Hm. You have mentioned dynamic properties a while ago. With them, you 
probably wouldn't have such difficulties.
There also has to be some framework, which would allow extending the 
format, even if the serialisation code is written manually. A basic 
support for it would include that a basic class has a (stub) method for 
converting it into the stream of data (.Serialize ?, analogous to 
current ToHash and ToString). You would then implement this method in 
the simplest case with statements like "serstream ~ 
thisproperty.Serialize". This would also imply that .Serialize is 
implemented in the basic types. Analogous about reading.

Languages with dynamic only object methods seem to have this one problem 
less. However, implicit serialisation sequence would also allow to 
interpret some data, which cannot be represented in the object directly 
due to changes.

As to the framework, XML is one example of it. I consideer it though 
appropriate for such things, i would also prefer to have an equivalent 
binary format (with conversion utilities back and forth), since it would 
work faster and take up less space.

BTW, i could make such an XML-like framework... make a function like 
ToXMLData, which would be overloaded for basic types. A user can 
overload it for his own types. And for classes, it should take the 
corresponding method of a class. It should be doable with interfaces. 
Then a way to compose one XMLData of many and to save it all in binary, 
or convert it into real XML.

And i have to consider the Pizza contest. Don't expect much though since 
i'm not the major brain here and i'm only 20, i just started to study 
CS. And since i *never* eat at Pizza Hut, but rather in Restaurant 
Italy, Asado Steak, and some others. I still have over 100 restaurants 
to explore. :)

> As a result, no one has used the binary load/save feature in a decade. 
> It sounds cool. I even wrote code in one of the generators to do it.  It 
> just hasn't been as usefull as I thought it would be.

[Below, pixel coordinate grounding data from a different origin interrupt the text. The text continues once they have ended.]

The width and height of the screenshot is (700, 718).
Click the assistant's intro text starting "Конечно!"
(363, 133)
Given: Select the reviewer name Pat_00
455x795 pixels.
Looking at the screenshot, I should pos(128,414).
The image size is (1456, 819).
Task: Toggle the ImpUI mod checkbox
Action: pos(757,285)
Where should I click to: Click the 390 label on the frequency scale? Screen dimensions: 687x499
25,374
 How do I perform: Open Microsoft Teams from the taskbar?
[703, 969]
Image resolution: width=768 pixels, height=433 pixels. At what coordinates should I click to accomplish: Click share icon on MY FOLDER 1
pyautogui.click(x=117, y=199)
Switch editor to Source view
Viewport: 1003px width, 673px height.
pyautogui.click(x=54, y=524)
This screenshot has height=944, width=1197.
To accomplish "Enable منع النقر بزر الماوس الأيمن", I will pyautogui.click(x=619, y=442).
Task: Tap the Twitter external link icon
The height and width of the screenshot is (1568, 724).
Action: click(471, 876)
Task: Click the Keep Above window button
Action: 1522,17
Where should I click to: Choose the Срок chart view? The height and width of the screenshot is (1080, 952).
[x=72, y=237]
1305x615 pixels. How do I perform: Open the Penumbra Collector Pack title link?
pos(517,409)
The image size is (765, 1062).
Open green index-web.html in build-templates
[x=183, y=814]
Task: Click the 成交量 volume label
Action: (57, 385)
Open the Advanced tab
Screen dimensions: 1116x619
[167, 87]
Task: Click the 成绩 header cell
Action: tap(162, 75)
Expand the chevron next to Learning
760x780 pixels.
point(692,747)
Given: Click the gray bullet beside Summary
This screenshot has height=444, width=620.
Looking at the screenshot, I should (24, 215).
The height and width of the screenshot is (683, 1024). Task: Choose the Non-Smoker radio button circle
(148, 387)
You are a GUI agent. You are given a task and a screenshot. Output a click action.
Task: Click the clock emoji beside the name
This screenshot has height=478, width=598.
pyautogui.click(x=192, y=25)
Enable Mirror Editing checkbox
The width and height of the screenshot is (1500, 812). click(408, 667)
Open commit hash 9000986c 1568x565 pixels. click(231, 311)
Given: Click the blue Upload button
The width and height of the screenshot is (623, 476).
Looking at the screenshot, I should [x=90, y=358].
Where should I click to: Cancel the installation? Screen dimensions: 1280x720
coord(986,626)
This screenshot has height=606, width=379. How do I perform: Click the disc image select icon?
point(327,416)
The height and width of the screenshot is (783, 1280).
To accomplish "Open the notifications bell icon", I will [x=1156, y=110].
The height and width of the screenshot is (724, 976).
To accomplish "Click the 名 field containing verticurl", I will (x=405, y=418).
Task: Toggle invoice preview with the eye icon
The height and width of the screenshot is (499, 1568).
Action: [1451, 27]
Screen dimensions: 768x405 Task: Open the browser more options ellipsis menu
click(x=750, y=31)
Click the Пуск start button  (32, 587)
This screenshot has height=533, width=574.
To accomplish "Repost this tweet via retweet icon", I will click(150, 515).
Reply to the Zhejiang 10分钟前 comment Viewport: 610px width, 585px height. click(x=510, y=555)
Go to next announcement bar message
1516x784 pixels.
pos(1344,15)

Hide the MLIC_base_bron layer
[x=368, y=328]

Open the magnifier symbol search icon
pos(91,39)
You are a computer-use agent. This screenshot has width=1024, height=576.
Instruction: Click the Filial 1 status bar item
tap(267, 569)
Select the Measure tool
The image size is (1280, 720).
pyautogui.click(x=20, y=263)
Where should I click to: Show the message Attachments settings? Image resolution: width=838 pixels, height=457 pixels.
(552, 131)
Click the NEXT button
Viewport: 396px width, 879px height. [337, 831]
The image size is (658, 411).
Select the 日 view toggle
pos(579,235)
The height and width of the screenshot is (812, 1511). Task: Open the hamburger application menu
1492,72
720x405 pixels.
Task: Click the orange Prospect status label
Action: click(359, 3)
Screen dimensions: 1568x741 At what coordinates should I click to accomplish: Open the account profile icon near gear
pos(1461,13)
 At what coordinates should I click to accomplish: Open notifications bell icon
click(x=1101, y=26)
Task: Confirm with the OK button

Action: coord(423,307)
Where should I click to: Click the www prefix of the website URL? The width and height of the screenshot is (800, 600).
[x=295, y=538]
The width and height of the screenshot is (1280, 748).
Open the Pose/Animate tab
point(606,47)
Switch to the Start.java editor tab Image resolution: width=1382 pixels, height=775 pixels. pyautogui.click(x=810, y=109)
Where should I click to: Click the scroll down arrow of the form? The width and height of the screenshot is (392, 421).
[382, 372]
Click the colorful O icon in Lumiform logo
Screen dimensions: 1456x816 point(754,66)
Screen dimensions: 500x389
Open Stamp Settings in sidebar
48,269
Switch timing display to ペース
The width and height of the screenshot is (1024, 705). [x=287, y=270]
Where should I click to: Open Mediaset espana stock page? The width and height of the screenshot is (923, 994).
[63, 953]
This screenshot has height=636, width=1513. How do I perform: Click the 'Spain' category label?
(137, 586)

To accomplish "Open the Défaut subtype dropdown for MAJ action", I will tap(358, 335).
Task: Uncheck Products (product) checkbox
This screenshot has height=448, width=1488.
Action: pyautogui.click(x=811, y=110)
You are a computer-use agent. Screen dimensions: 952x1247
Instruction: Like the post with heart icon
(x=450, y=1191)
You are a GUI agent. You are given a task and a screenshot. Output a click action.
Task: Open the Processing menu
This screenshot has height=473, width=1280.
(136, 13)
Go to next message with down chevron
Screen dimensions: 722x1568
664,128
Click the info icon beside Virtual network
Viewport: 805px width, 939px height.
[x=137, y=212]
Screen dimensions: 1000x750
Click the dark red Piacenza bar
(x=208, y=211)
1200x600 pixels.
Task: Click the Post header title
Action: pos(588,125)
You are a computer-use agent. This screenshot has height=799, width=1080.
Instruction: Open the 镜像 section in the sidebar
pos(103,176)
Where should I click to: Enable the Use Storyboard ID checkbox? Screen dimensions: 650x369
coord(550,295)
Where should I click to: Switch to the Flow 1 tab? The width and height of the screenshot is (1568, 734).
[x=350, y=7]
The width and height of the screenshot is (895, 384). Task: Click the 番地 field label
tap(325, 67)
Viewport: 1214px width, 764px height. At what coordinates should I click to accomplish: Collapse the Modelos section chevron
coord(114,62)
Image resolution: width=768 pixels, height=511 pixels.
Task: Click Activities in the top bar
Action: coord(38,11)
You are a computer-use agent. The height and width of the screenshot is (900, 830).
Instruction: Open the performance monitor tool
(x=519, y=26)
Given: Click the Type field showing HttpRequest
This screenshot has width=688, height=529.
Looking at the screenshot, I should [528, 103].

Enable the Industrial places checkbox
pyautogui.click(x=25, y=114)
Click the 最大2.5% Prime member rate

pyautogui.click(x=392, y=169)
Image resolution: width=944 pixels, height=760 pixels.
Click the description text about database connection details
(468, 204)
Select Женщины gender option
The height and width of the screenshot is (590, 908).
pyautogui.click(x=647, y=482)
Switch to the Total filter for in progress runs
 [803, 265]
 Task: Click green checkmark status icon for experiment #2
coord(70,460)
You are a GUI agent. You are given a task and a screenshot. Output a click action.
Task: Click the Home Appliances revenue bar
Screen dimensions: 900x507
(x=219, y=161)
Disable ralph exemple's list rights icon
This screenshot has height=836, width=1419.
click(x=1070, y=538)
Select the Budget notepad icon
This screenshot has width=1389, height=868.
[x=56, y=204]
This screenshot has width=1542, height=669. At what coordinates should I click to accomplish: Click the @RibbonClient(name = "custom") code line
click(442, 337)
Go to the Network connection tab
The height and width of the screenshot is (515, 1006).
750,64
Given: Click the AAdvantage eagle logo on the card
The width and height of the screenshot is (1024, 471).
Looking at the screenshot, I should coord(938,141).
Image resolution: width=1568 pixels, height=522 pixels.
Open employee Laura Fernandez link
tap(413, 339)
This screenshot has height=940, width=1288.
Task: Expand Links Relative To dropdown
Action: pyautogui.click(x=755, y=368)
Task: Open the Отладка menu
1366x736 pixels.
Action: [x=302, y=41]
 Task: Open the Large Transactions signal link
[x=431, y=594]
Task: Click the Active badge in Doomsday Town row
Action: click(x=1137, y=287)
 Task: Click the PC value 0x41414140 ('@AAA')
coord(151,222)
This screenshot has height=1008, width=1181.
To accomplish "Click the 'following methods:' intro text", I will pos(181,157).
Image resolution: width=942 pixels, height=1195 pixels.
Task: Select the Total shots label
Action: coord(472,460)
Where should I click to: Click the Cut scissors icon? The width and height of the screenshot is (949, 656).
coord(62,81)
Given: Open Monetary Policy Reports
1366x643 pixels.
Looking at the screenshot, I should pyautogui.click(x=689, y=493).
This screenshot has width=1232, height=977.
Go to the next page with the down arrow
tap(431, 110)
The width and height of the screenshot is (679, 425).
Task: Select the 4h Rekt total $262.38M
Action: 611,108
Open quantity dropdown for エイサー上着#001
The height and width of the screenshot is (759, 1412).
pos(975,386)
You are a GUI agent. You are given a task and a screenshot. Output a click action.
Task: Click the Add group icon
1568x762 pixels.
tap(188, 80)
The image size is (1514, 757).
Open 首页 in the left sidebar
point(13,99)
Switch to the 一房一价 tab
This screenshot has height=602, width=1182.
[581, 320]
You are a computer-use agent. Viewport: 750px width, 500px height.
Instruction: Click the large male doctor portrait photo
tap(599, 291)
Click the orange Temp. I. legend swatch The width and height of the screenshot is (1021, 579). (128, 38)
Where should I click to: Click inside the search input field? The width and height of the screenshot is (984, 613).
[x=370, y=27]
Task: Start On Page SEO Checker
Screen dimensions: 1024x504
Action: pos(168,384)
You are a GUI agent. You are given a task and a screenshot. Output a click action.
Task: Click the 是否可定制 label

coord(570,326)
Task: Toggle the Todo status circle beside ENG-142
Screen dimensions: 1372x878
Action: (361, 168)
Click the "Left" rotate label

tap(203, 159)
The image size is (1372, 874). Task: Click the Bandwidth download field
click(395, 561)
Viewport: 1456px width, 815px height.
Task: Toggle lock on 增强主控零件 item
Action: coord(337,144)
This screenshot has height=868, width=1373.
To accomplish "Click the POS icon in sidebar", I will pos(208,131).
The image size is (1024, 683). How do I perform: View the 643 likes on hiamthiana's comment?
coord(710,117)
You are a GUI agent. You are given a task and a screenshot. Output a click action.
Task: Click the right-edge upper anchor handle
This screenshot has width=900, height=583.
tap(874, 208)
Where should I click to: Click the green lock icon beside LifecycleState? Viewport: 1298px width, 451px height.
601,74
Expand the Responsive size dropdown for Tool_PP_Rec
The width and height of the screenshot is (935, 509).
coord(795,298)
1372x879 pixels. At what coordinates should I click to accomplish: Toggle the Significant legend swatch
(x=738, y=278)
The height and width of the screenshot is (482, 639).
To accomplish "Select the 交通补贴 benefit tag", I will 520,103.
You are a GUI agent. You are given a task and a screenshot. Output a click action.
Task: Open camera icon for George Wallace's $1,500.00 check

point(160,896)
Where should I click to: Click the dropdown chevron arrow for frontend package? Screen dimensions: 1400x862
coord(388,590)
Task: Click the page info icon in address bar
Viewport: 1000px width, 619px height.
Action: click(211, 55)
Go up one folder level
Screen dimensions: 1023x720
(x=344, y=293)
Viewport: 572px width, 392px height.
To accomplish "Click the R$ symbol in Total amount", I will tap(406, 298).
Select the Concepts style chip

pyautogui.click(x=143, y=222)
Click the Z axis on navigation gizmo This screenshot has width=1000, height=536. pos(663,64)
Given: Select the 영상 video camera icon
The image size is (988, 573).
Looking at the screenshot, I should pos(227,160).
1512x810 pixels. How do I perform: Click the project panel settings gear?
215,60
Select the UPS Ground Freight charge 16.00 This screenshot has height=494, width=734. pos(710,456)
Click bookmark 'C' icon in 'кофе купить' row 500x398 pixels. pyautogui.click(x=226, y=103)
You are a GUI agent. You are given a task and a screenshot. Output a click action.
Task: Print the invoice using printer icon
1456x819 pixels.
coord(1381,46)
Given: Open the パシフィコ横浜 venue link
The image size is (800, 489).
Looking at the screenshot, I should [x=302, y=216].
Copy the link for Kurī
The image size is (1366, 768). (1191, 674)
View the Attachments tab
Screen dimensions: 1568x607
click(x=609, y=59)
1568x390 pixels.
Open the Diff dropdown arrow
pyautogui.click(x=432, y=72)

For static languages binary dumps are much less useful that to dynamic ones.

> Instead of building functions like binary load/save into the language, 
> I'd recommend providing the hooks for users to do it with code 
> generators.  Even if there's no direct generation capability in the 
> language, there are a few things that could make D work better than C++ 
> does with code generators.  In particular:
> 
> - Having a way to split up class definitions into multiple parts.
> 
> For example, an 'extend' keyword in front of a class could mean we're 
> adding to an existing class.  This isn't inheritance.  We'd be modifying 
> a class directly rather than creating a new one.
> 
> - Do the same thing for modules, functions, variables, and class methods.
> 
> It's kind of nice for code generator to be able to put a few fields 
> here, add a few statements there, and add a couple functions to an 
> existing module.  For example, the auto-generated recursive destructors 
> we use were hell to write for C.  Every kind of class relationship 
> supported had to be considered in big switch statements to generate all 
> the different parts of the function.  Really ugly.  When targetting a 
> language that supports these after-the-fact extensions, the complexity 
> of the code gerator was reduced tremendously.  The same code that adds 
> fields to the parent and child classes also adds a few statements to the 
> recursive destructor.  It's much nicer.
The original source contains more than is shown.